On Thursday 09 October 2014 19:29:56 you wrote:
> another erlang specific question.
> foo()->
>   foo().
> bar()->
>   receive
>       X ->
>          bar()
>   end.
> both the above functions are tail-call optimized and happen to be recursive.
> if i run foo(), would its callstack remain unchanged? will beam bring it
> down? how does it compare with the procedural while (1) { //do something }

foo() -> foo(). behaves the same as while(1) {};. Testing just now, the stack 
indeed remains constant (at ~2.5k), and checking with Observer on the system 
I'm sitting at now shows around 4 billion reds per update.
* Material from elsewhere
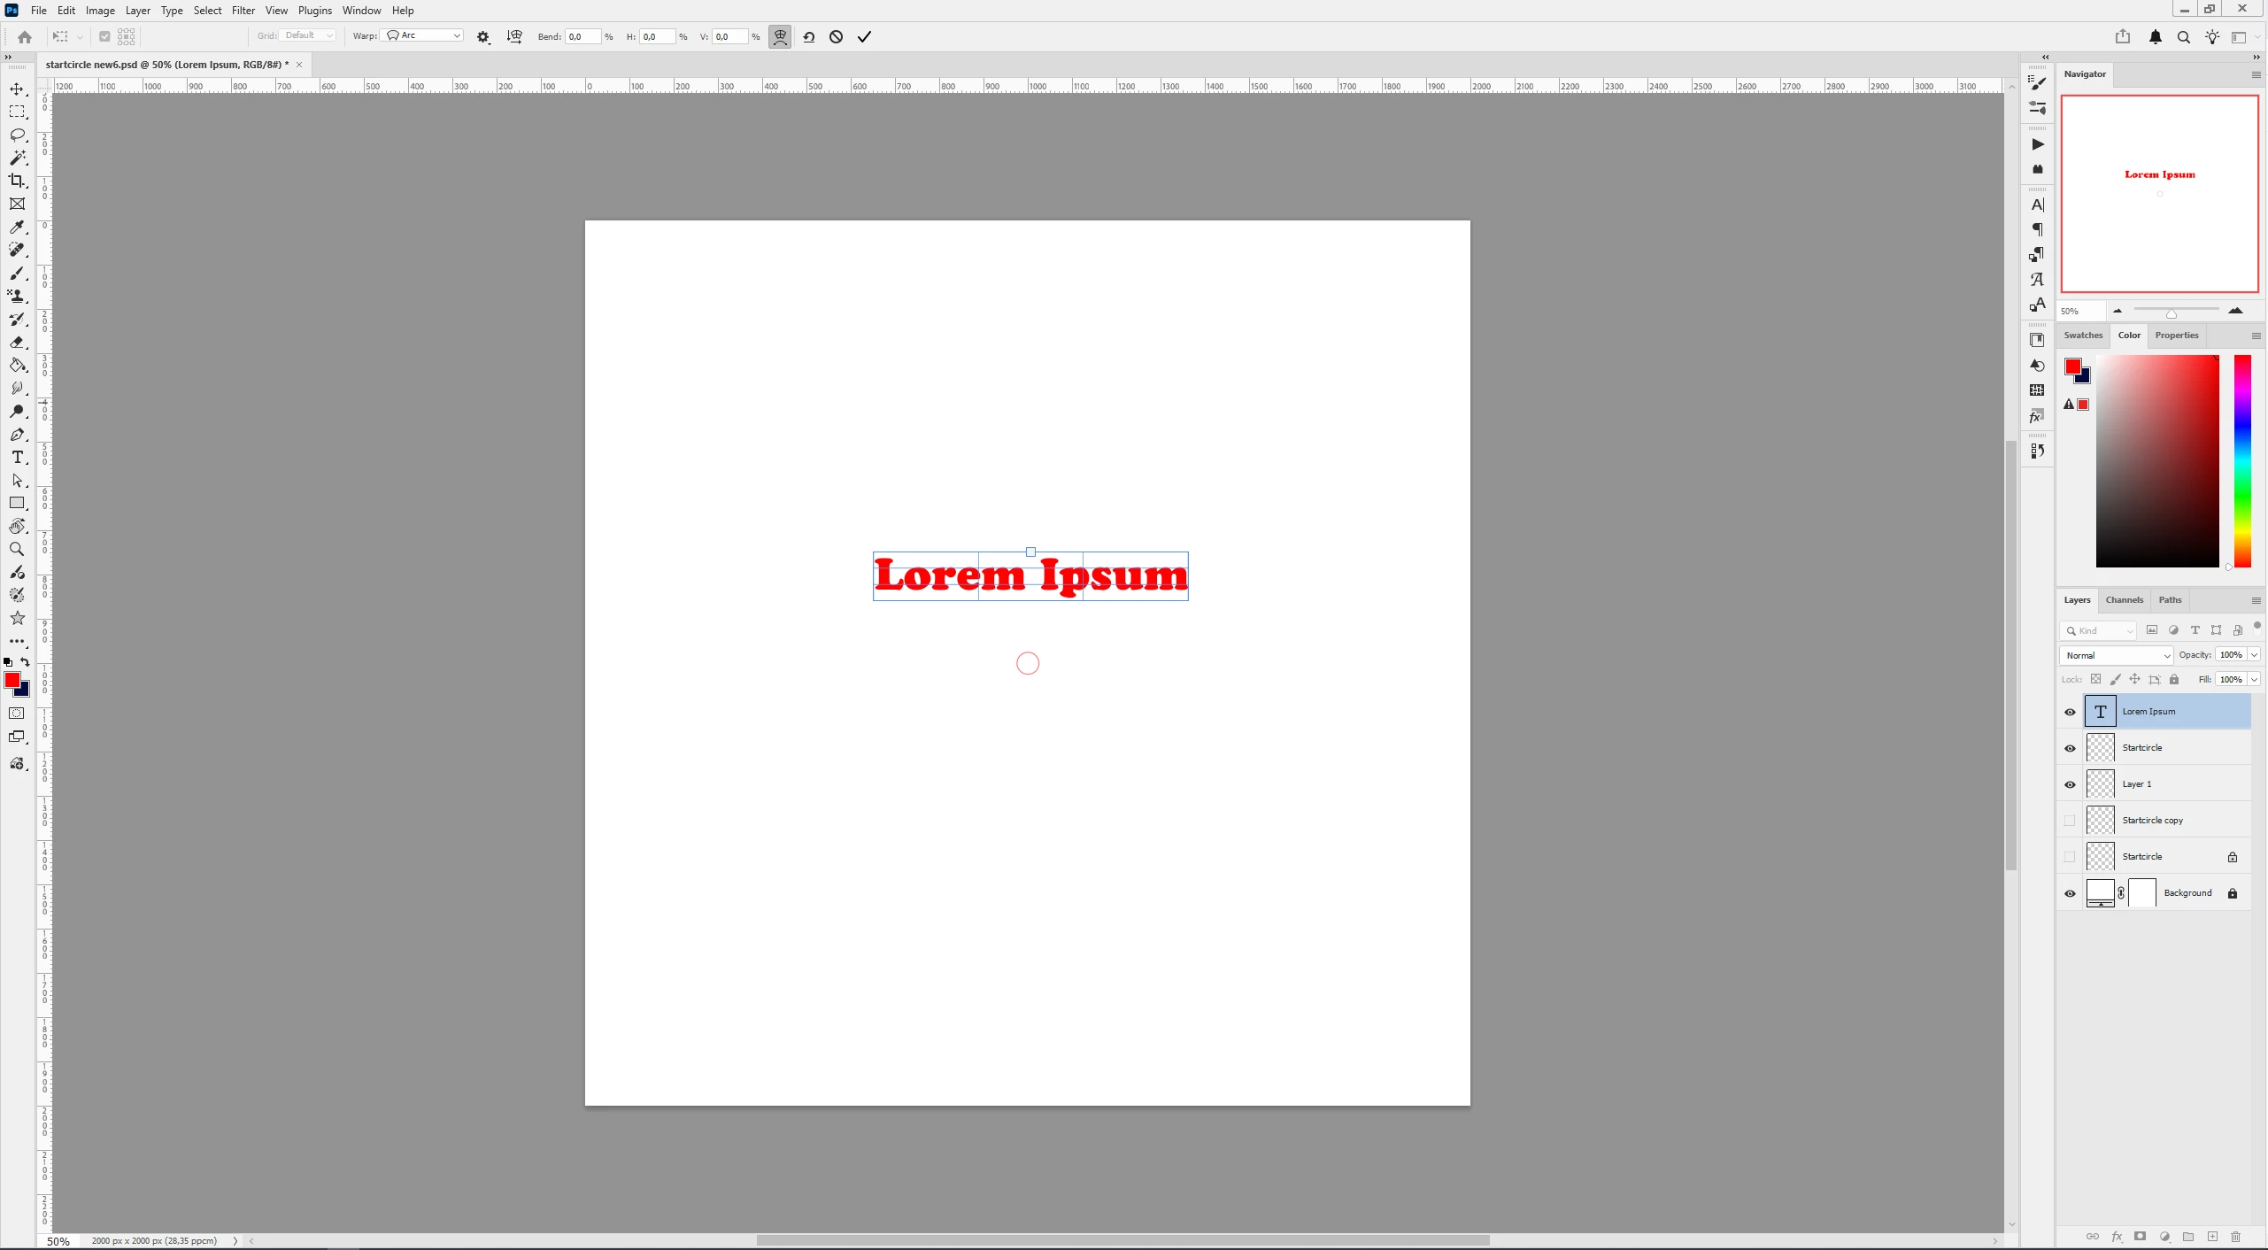Expand the layer Opacity dropdown arrow
2268x1250 pixels.
click(x=2254, y=655)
Beam will not bring 
down a simple infinite loop like this unless you tell it to (its performing as 
intended, why kill it if the user wanted it?).

Its sort of interesting, with regard to scheduling not recursion, to spawn a 
few more of these than  you have cores, and then run something else and watch 
the EVM schedule around all the blank load.

With regard to the original line of this thread...

Richard O'Keefe, in a line of private emails, has convinced me that while 
recursion is at the root of computing theory, the concept was almost 
completely unknown in commercial languages until sometime in the (probably 
very late) 60's, and still not very well accepted outside AI research until a 
bit later.

He demonstrated to me that the world of computing theory and AI research, 
being full of recursive definitions from the beginning (Lovelace -- with a 
unique notation for "cycles of cycles", Church, Gödel, etc.), had shockingly 
little impact on the tradition of language design that brought us to where we 
are today. In particular, it played no role in informing commercial hardware 
development and that led to an almost deliberate aversion to the subject by 
language designers working for those companies.

Richard O'Keefe wrote:
> APL (designed through 1960-1965)
> could do recursion, but it was interpreted, and was and
> remained, like Lisp, a niche language irrelevant to
> nearly all programmers.  PL/I supported recursion, which
> like much else it copied from Algol 60, but it was
> regarded as strange, scary, and rare, and you had to
> explicitly write, e.g.,
>    factorial:
>       procedure (n) options (recursive);
>          if n < 2 then return 1;
>          else return n * factorial (n-1);
>       end;
> Programming textbooks warned people not to use this feature
> because it was too inefficient

This makes me feel that we are still only rediscovering ideal ways to 
communicate with our computers and haven't yet come up with anything really 
new (some of the ideal notational concepts go as far back as Ada Lovelace's 
notes!). I'd always thought that developments in theory/research were 
influential in industry, but this  was clearly not the case.

I'd like to thank Richard for taking the time to so thoroughly prove my 
assumptions wrong. It was really interesting!